Reading are adapting well to a new style of play... or are they?
The biggest worry I had a few weeks ago, when Charlton came to the Madejski, was that we'd struggle to break down a side that sits back and invites us to attack. As it turned out, that was pretty much the case, although we eventually got the winner through Nick Blackman. Fast-forward to the Brighton game, and you could see a marked improvement in the Royals' ability to retain possession before creating chances. The basic stats indicate that pretty well - 21 shots to Brighton's 10, 14 dribbles to 5 and 55% possession are all good signs for a game in which Reading dominated the ball and managed to carve out opportunities.
That all being said, I'm not convinced that those opportunities are actually particularly good. Delving deeper into the shooting statistics, Reading seem to lack patience and opt for quite speculative shots from range rather than carving out anything more clear-cut. Of the 21 shots that Reading had on Saturday, 12 were from outside the box - only three of those hit the target.
Speaking of shots on target, the total figure of five is pretty discouraging. Considering that Reading only hit the target from inside the area once when you exclude the goal - an opportunistic tap-in - Steve Clarke has a lot of work to do on the Royals' attacking play. The policy of Reading's front line largely seems to be one of 'shoot on sight'. That's not always a bad thing - screamers from Blackman and Norwood this season being evidence to the contrary - but it's not a healthy way of approaching a game. If Reading want to unlock Huddersfield on Tuesday, and many more visitors to the Madejski, they'll need to rediscover some much-needed patience and ingenuity.

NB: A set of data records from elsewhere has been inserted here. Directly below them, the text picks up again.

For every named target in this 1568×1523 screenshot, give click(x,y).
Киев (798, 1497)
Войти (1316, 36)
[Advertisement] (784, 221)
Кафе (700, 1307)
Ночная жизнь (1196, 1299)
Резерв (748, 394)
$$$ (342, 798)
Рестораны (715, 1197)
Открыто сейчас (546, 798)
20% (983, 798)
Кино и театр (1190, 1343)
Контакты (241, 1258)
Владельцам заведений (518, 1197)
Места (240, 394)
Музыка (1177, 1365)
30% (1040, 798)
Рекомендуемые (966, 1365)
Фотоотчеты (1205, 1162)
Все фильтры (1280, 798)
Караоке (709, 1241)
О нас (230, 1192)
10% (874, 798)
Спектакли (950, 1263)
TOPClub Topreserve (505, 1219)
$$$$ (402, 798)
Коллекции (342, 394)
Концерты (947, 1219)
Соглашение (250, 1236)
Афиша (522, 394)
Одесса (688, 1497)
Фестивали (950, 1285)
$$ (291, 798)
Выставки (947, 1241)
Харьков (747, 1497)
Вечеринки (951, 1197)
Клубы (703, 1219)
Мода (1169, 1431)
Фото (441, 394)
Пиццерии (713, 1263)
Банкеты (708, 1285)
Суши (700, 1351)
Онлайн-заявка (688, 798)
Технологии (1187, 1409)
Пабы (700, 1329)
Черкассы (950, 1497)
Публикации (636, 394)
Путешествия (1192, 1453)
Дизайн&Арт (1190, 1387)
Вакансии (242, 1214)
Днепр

Player in focus: Oliver Norwood
Coming away from the game, Nick Blackman was my man of the match - the forward was at his dangerous best, threatening to win the game all by himself. That said, there was also a quietly impressive performance from Oliver Norwood that will go unnoticed in much of the post-match reaction. Earlier I talked about how Reading had got better at playing on the front foot - well, Norwood was instrumental in that.
The ex-Terrier performed his maestro-like role in the middle of the park with great efficiency. With 83, Norwood made more passes than anyone else on the pitch, and also had the most touches on the day with 94. In contrast, Brighton's best could only manage 61 (Bruno and Rosenior jointly) and 78 (Dunk) respectively. Looking at those stats, it's fair to say that Reading have a player that is naturally suited to orchestrating the play from a deep position in the midfield.
Another important aspect of that is that he has no false impressions of what his role in the team is. For an indication of that, take a look at his heat map (first graphic) in contrast to that of Danny Williams (second graphic).
In other words, Norwood knows that he's not a box-to-box midfielder. Against Brighton, in the same way as against plenty of other sides this season, he held back - rarely venturing into the final third. Williams allows him to do that by providing the muscle: his movement is far more expressive, with the American doing most of the hard running.
Reading continue their big match form
The Royals have shown on various occasions this season that they're up for a fight and can go toe-to-toe with the best in the division. Saturday's point against the league leaders was the latest positive result in that field, with victories already won courtesy of Burnley and Middlesbrough. As was pointed out by some on Twitter before the game, coming away unbeaten was crucial, but I think this was more for a psychological advantage than a points one.
Had Matej Vydra not popped up with the equaliser, Reading would have dropped to ninth in the table. Sure, that would have been a big blow to a side that had only recently graced an automatic spot, but it wasn't anything that couldn't have been rectified by an upturn in form later in the season.
In fact, Steve Clarke's side proved that they are themselves one of the best in the division - after all, you don't repeatedly pick up points against teams like Brighton, Middlesbrough and Burnley out of luck. Reading arguably deserved all three points against the Seagulls despite not really getting into top gear. That kind of assessment of the team last season would have been unheard of, wouldn't it?